Chairman of the Western Choice
- In office 17 March 2013 – 1 August 2014
- Preceded by: Office established
- Succeeded by: Office abolished

Chairman of the Party of Economic Freedom
- In office 14 May 1992 – 17 December 2003
- Preceded by: Office established
- Succeeded by: Office abolished

Member of the State Duma
- In office 17 January 1996 – 24 December 1999
- Preceded by: Yury Vlasov
- Succeeded by: Alexander Shokhin
- Constituency: Tushino

Personal details
- Born: 30 June 1948 (age 78) Moscow, Russian SFSR, Soviet Union
- Party: Party of Economic Freedom (1992–2003); Western Choice (2013–2014);
- Education: Moscow State University
- Occupation: Politician, entrepreneur

= Konstantin Borovoi =

Russian politician

Konstantin Natanovich Borovoi (Константи́н Ната́нович Борово́й; born 30 June 1948) is a liberal Russian politician and entrepreneur, Russian Parliament Member (1995–2000), former Chairman of the Party of Economic Freedom (1992–2003), and former Chairman of the Western Choice (2013–2014).

==Biography==
Borovoi was born in 1948 in Moscow and is the son of a math professor. He is a graduate of Moscow State University Faculty of Mechanics and Mathematics (1974). In 1990, he founded the first Russian commodities market, and was its president from 1990 to 1992. He also opened the first clearing bank, an investment company and the first business-news wire. He was a financial director of Russia's Open Film Festival.
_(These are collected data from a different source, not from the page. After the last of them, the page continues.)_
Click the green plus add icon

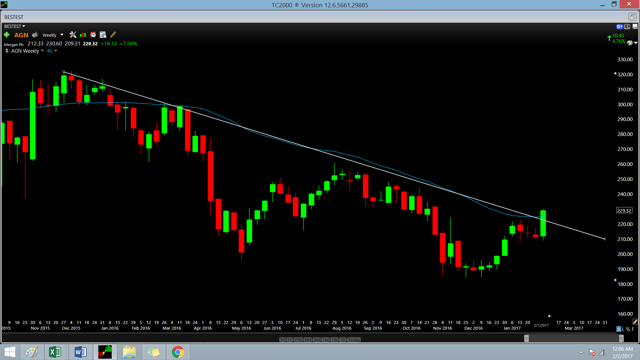[x=7, y=35]
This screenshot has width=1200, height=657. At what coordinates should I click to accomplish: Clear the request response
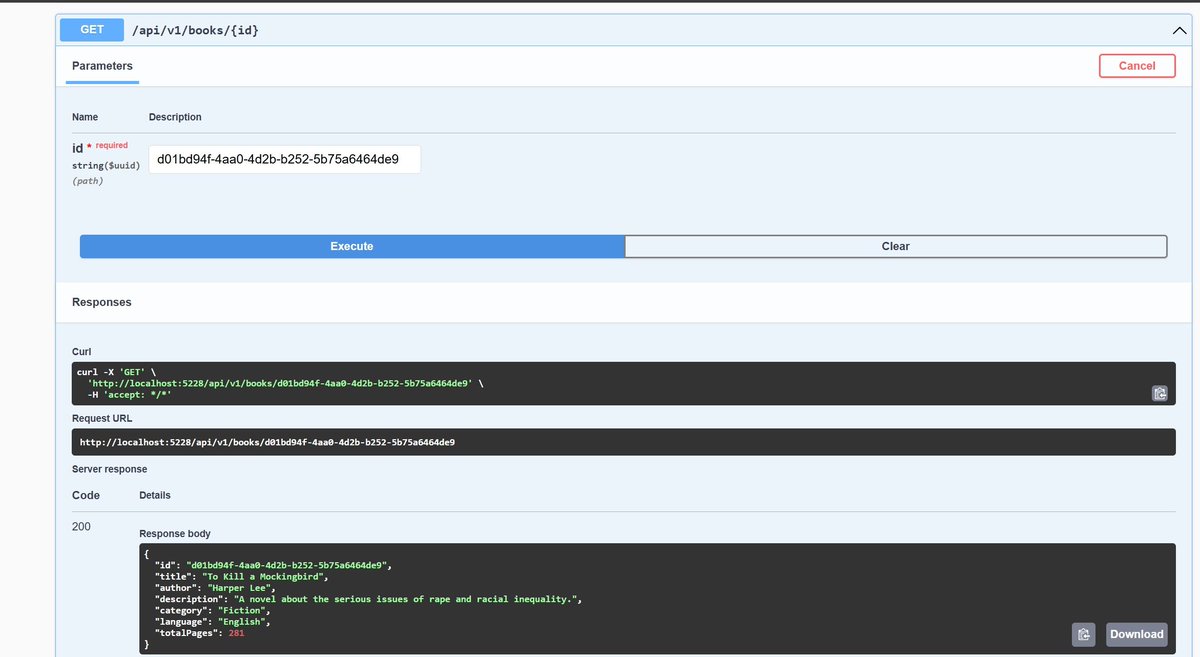[896, 246]
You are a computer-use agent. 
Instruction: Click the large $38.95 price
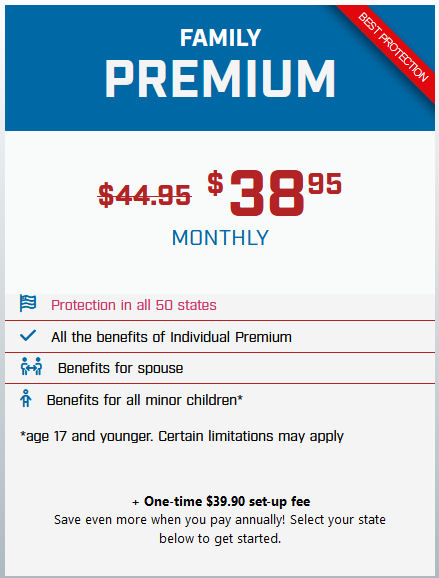274,192
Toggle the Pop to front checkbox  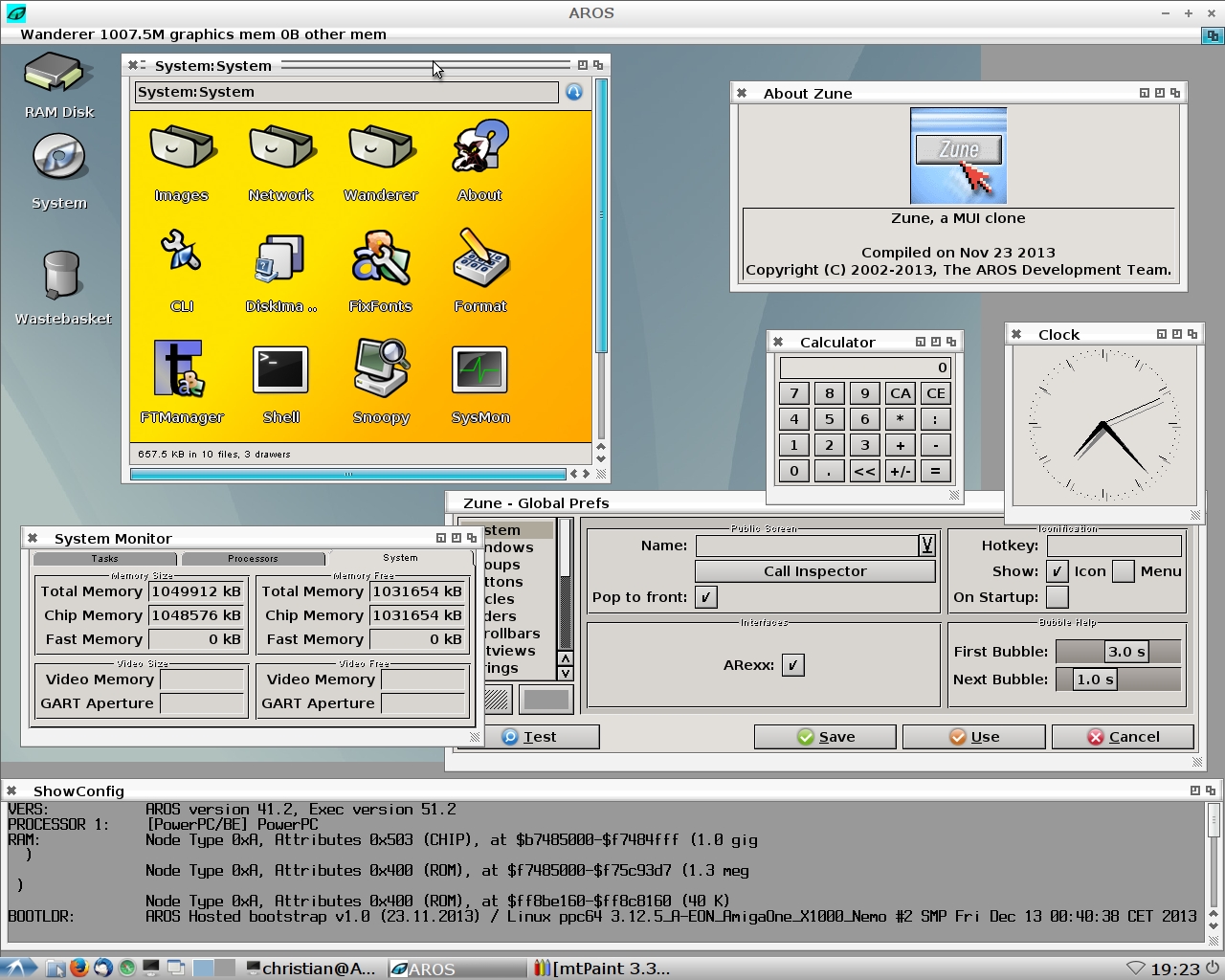click(706, 597)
In 1992, he created an Economic Freedom Party (Партия экономической свободы (ПЭС), Partiya Ekonomicheskoi svobody). The party ran in the 1995 parliamentary elections, but received 0.13% of the proportional representation vote, failing to cross the electoral threshold. However, it did win a constituency seat in the State Duma, taken by Borovoi. The party was deregistered in 2003.

In April 1996, he was speaking with the President of the Chechen Republic of Ichkeria, Dzhokhar Dudayev by phone when Dudayev was assassinated by two laser-guided missiles, after his location was detected by a Russian reconnaissance aircraft, which intercepted his phone call.

Up until December 1999, Borovoi was a member of the State Duma, representing the Tushino constituency.

In the spring of 2013, together with Valeriya Novodvorskaya, he created a liberal political party, Western Choice. On 17 March, he was elected its president.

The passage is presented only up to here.